■ Element and text position data
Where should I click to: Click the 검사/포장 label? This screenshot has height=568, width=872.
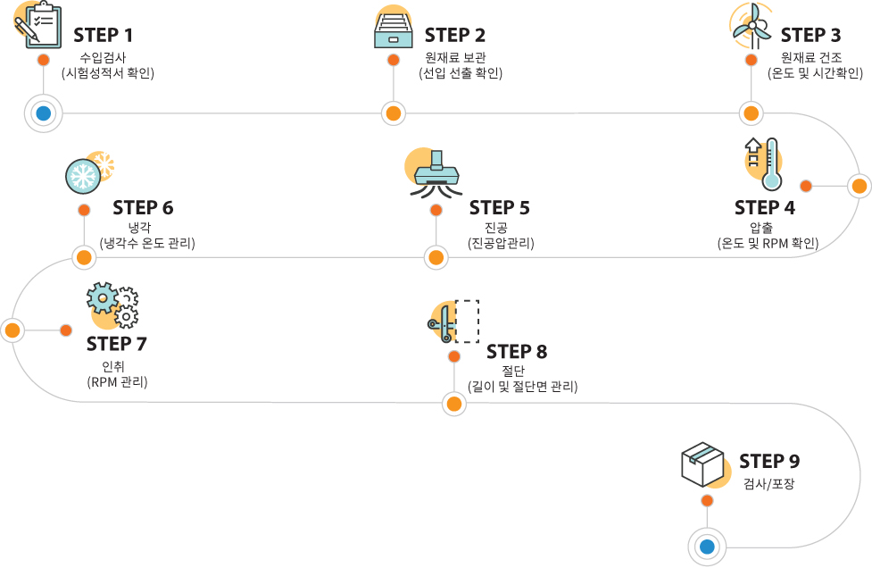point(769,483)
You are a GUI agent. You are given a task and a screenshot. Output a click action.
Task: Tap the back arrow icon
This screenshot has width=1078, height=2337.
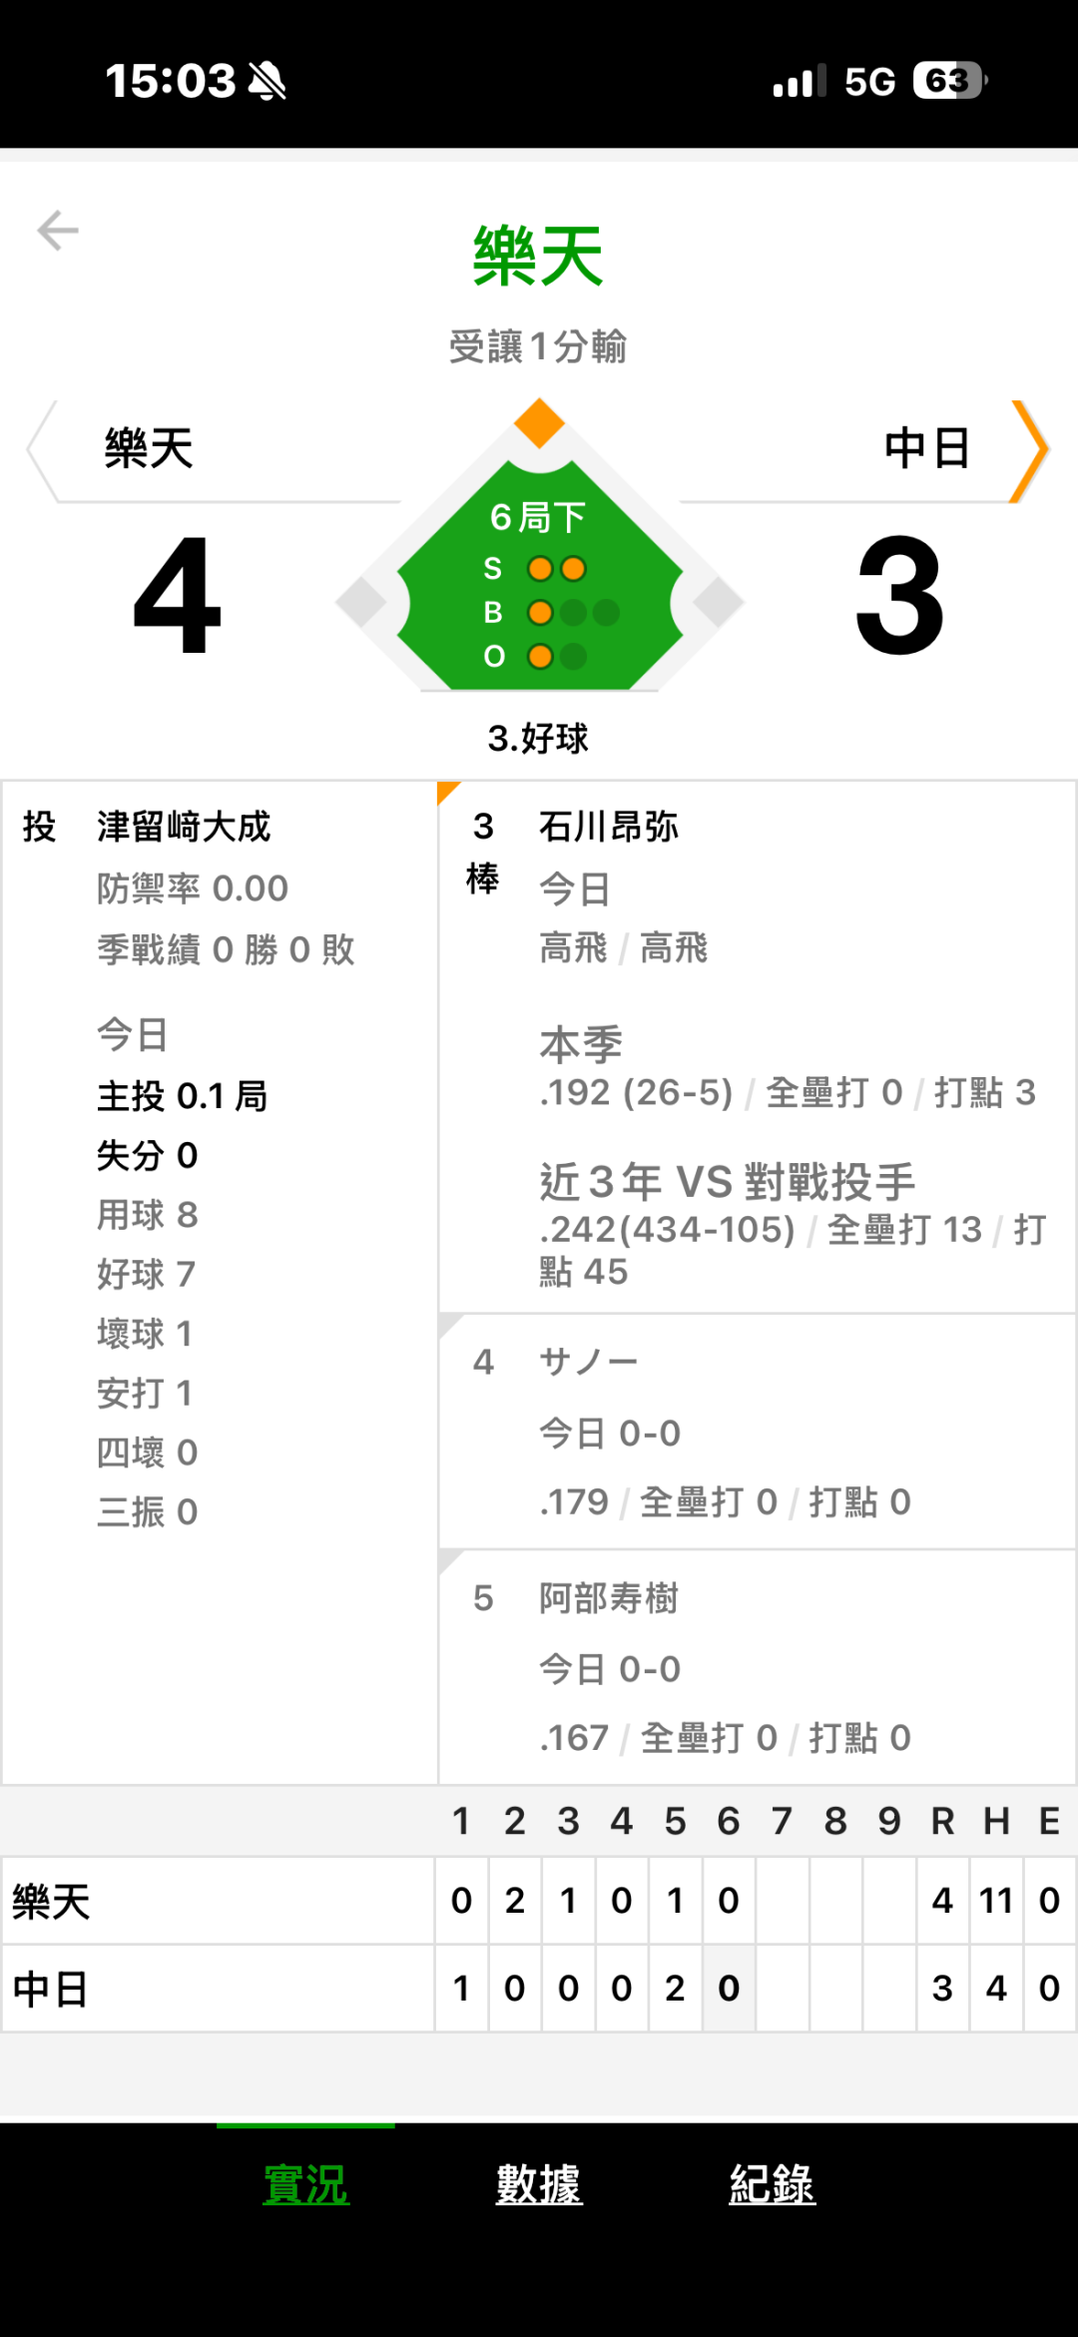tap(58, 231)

■ TASK
Render every line of the listing as a Markdown table with a Row column for the line number and a Line column for the text, and skip blank lines. Leave the pictures out of the table.

■ TASK OUTPUT
| Row | Line |
|---|---|
| 1 | Where should I click to: Click the 검사/포장 label? This screenshot has height=568, width=872. |
| 2 | point(769,483) |
| 3 | You are a GUI agent. You are given a task and a screenshot. Output a click action. |
| 4 | Task: Tap the back arrow icon |
| 5 | This screenshot has width=1078, height=2337. |
| 6 | tap(58, 231) |